I think there are at least 3 steps for you do to with YoloV4 tiny.

  • Step 1: Study differences between YoloV4 and YoloV4 tiny on behalf of implementations of Yolo layers. As I know there are only 2 yolo layers for YoloV4 tiny, so if each yolo layer uses 3 anchor boxes, there would be only 6 anchor boxes for YoloV4 tiny. But YoloV4 has 3 yolo layers and 9 anchor boxes.

  • Step 2: Download YoloV4 tiny cfg file, and create a YoloV4 tiny pytorch model. You can use darknet2pytorch or pure pytorch implementation of YoloV4 as references. You can use pre-trained darknet weights of YoloV4 tiny or train it with your own dataset.
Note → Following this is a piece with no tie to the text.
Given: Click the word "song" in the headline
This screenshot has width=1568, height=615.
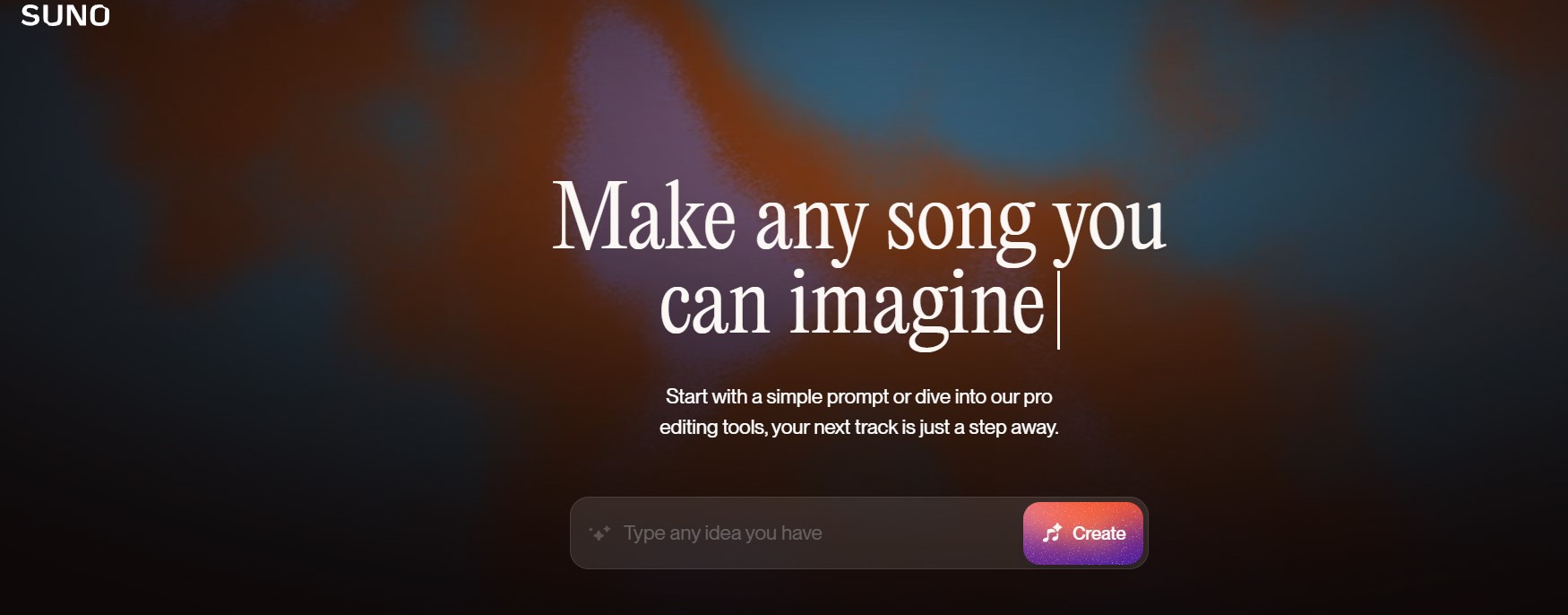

  • Step 3: Deploy your trained YoloV4 tiny to DeepStream. If you strictly follow the instructions and output shapes of your YoloV4 tiny obey these formats: [batch, num_boxes, 1, 4] and [batch, num_boxes, num_classes], there would be little change in these C++ parsing functions.


Hi there,

I have been able to produce the tensorrt engine of yolov4-tiny on my jetson nano (I did it by commenting only one line in yolo.cpp). having the tensorrt engine at hand, All I need is some modications needed in the nvdsparsebbox_Yolo.cpp file to produce a “parse-bbox-func-name=NvDsInferParseCustomYoloV4Tiny” to be used by config_infer_primary_yoloV4_tiny.txt. I have found a sample for yolov4 on the net (that you have mentioned in your above post), but that is for yolov4 and not for yolov4-tiny, and I cannot figure out how to embed the anchors and masks in it.

do you have any such code available for yolov4-tiny?

Hi Barzanhayati,

Did you modify nvdspasebbox_Yolo.cpp? (yolotiny_v4 format). I am trying to use yolov4tiny on jetson nano, but I dont know the code format in that file?

Hi Linh89kr,

that is exactly the same thing I have problem with (the bounding box parser function with anchors and masks set in it).

Hey @barzanhayati and @linh89kr ,

If you convert the yolov4-tiny into a tensorRT model using darknet2pytorch, you can load the model directly into deepstream without caring about the anchors and masks. Just set the model-engine to the tensorRt model in the pgie configuration and update the nvdsparsebbox_Yolo.cpp as already described in instructions. I’ve tested it to work.


I gave up on DeepStream and tried to find another solution, tkDNN.
My env was Ubuntu 18, CUDA 10.2, CUDNN 8.0.0, and TensorRT 7.1.3.
Using a custom YOLOv4 tiny model with four classes, I got an average of 38 FPS in F16 with batch size 1 and 4, on Jetson Nano.
The only problem I had was with the building process, where I had to install especially the 3.17.4 version of cmake, but the rest was smooth.
Hope it helps

Thanks @ralfs @saifullah3396

I should check them.